Saturday, June 9, 2018

The Trump Administration Is Following Recent Executive Norms, and That’s the Problem


By David French
Friday, June 08, 2018

Yesterday, the Trump administration announced that it would no longer defend key provisions of the Affordable Care Act against a Texas legal challenge. This decision is wrong, full stop. The Department of Justice should defend American laws against legal challenge so long as there are non-frivolous arguments to mount in their defense. To do otherwise disrupts the constitutional order in part by imposing an extra-constitutional executive check on legislation duly passed through Congress.
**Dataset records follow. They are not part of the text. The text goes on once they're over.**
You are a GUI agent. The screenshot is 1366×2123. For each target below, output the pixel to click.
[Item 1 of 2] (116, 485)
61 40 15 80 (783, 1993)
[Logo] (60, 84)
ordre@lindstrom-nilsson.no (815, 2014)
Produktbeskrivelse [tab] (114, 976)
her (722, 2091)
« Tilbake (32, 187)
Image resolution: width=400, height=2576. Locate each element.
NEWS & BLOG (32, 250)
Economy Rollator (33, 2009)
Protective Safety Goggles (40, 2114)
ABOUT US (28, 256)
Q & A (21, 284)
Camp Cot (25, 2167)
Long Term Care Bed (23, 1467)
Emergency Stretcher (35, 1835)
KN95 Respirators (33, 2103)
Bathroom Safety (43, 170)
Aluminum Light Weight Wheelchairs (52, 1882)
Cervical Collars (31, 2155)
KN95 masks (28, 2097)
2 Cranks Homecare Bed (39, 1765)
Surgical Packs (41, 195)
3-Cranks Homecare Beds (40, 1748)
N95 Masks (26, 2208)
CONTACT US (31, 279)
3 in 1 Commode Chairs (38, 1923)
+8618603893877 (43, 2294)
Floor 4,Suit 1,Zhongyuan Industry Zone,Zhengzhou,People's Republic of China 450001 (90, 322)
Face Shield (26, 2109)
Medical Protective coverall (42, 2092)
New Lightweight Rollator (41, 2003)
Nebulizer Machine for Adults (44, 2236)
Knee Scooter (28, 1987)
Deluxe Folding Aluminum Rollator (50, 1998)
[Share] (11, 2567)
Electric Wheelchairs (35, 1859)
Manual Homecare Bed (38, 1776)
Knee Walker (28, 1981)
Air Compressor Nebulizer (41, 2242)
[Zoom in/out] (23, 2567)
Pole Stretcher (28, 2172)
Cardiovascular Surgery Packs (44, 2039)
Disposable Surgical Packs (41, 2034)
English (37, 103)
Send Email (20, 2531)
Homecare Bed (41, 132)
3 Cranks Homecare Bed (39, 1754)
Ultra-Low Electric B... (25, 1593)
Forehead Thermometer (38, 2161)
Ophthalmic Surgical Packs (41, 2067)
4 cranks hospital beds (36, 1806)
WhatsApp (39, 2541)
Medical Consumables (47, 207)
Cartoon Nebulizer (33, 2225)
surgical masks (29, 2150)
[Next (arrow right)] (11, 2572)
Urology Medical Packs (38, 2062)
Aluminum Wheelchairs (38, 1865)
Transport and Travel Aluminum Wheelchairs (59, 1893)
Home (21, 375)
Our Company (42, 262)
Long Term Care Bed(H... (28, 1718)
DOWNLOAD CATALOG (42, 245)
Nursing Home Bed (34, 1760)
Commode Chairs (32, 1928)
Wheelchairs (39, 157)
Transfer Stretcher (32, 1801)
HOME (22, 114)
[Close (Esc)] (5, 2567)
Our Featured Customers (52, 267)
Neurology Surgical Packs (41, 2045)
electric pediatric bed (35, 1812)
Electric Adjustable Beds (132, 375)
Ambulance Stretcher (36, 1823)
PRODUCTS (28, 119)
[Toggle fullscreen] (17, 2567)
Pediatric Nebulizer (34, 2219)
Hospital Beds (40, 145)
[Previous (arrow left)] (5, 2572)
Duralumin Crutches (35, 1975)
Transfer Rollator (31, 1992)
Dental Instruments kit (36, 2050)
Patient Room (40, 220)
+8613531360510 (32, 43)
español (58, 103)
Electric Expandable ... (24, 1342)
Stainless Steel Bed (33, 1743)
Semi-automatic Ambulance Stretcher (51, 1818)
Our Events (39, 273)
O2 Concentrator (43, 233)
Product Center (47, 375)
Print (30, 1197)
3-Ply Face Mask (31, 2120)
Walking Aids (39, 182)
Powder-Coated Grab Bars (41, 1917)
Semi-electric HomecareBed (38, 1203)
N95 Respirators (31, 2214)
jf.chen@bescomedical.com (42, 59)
So this is another “norm” and “value” transgressed by Trump administration, right? This is more evidence that Trump has gone rogue, right? Well, that’s what you think if you read the Washington Post. Its story about the administration’s action begins like this:

The Trump administration said Thursday night that it will not defend the Affordable Care Act against the latest legal challenge to its constitutionality — a dramatic break from the executive branch’s tradition of arguing to uphold existing statutes and a land mine for health insurance changes the ACA brought about.

A “dramatic break”? Well, not exactly. In 2011, the Obama administration declined to defend Section 3 of the Defense of Marriage Act — which defined marriage as the union of a man and a woman for purposes of federal law — in spite of the fact that no reasonable analyst would call its defense frivolous.

In fact, you can read the entire Washington Post story and not find a single reference to DOMA. The reader is left believing that the Trump administration did something new and dangerous. Similarly, the New York Times declares, “The Justice Department has a long tradition of defending statutes enacted by Congress, regardless of whether it supports the policies reflected in those laws.” Nor does its story mention DOMA.

This is what conservatives mean when they talk about media bias. How hard is it to note that the Trump administration is not the first administration to fail to defend an act of Congress in court? How hard is it to note that the Obama administration declined to defend an act of Congress in one of the most important Supreme Court cases in decades?

In recent days we’ve seen the political establishment repeatedly express alarm when the Trump administration actually follows in the footsteps of previous administrations. Far from transgressing “norms and values,” it’s continuing recently established, troubling practices.

Declining to defend Obamacare is of course one example. But if you’re outraged by Trump’s pardoning unworthy felons, you can ask Bill Clinton and Barack Obama about their own pardons and commutations. Clinton put the pardon power up for sale. Obama commuted the sentences of a terrorist and an unrepentant traitor. I object to Trump’s Joe Arpaio pardon, I dissent from my conservative colleagues who believe the Dinesh D’Souza pardon was justified, and the potential Rod Blagojevich commutation is a sad joke. But politicized and imprudent pardons are nothing new.

Similarly, the Internet lit up last night with the news that Department of Justice prosecutors had “secretly seized years’ worth of a New York Times reporter’s phone and email records” as part of its leak investigation of former Senate Intelligence Committee aide James Wolfe. At least in that instance the Times plainly stated that the Trump administration was continuing “the aggressive tactics employed under President Barack Obama.”

All too many people treat Trump as if he’s a malignant growth in an otherwise-healthy political body. Nothing could be further from the truth. While there are certainly values that Trump has transgressed, Americans still don’t understand the full extent of the damage done to our constitutional system by prior presidents and previous Congresses.

Obama’s “pen and phone” presidency itself represented a significant degradation of norms, and Democrats were either oblivious to the consequences or so sure the “coalition of the ascendant” would guarantee future political dominance that they did not care. Frustrated at Republican intransigence — and convinced that the GOP was somehow thwarting not just the will of the people but also the arc of history — Democrats endorsed and defended massive assertions of presidential power.

Obama waged war in Libya without congressional authorization. He defied immigration statutes to implement sweeping reforms via memoranda. His Department of Education functionally rewrote Title IX and created a constitutional crisis on campus. He pursued leakers at a record pace, spying on journalists and prosecuting more people under the Espionage Act for leaking secrets than all previous presidents combined.

Taken together with other preexisting trends — chief among them Congress’s decades-long abdication of power to the presidency — it’s becoming increasingly clear that America actually needs the federal government to depart from previous norms and restore constitutional values.

“Whataboutism” is a much-maligned term, but it has its uses. Ideally it should convince Americans of the longstanding degradation of America’s constitutional government. Instead, it’s now the ace-in-the-hole argument that enables additional legal abuses. No one is willing to be the first party to stop the slide. It’s seen as weakness. It’s seen as yielding a partisan advantage. But it’s time for a humbling national realization: Often, when decrying lost American values, the proper partisan reaction isn’t to point the finger; it’s to look in the mirror.